2003年05月28日

がんばれファミリーパパ

新緑のまぶしい季節である。山に囲まれたわが家の周辺は、いよいよ本格的な観光シーズンに突入し、休日の国道は観光客の車で埋まる。秩父へ向かう車線が渋滞していたかと思えば、3時間後には都内などに戻る反対車線がぴたりと止まって動かない。
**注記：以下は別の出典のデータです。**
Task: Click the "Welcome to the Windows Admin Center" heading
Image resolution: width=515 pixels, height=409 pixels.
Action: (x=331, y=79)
隣町にキャンプや水遊びで知られる有名な河原がある。たまたま休日に通りかかり、橋の上から見える光景に目を見張った。広い河原は地面が見えないほどにテントと人、人、人であふれかえっている。水のそばまで車を乗り入れられる所は一分の隙もなく車が並び、狭い河原に広げたテントは隣の家族とぶつかりそうだ。ひしめきあうような中でのアウトドアレジャーでも、十分に楽しいのだろう。水しぶきをあげて遊んでいる子どもたちの顔を見ればよくわかる。はしゃいでいる子どもをよそに、ひとりシートの上で寝入っているパパの姿があった。

ビールでも飲んでうとうと、という感じではない。全身の力が抜けたように体を投げ出して、精魂つき果てた様子で深い眠りに落ちている。早朝から車に道具を積み込み、家族を乗せてやってきたのだろう。テントを張り、炭に火をおこし、バーベキューを焼く。数時間もしたらテントをたたみ、渋滞を通り抜けながら家に帰るのだ。家族サービスに励むファミリーパパの持つパワーにはいつも感心してしまう。

私がパパだったら休日は家でゆっくりしたいと思うだろう。ソファでごろごろ寝転がってテレビでも見ていたい。月曜日からはまた通勤が始まるのである。

行楽帰りの渋滞で、前の車に子どもの姿が見えた。遊び足りないのか、後ろの座席ではねまわっている。ここから渋滞していると、都内や県南地域の家に着くのは何時になるのだろう。

ふと河原で見た、どこか哀愁を感じさせる疲れた寝姿が頭をよぎった。事故などおこさぬように気をつけて、がんばれファミリーパパ、家路は遠い。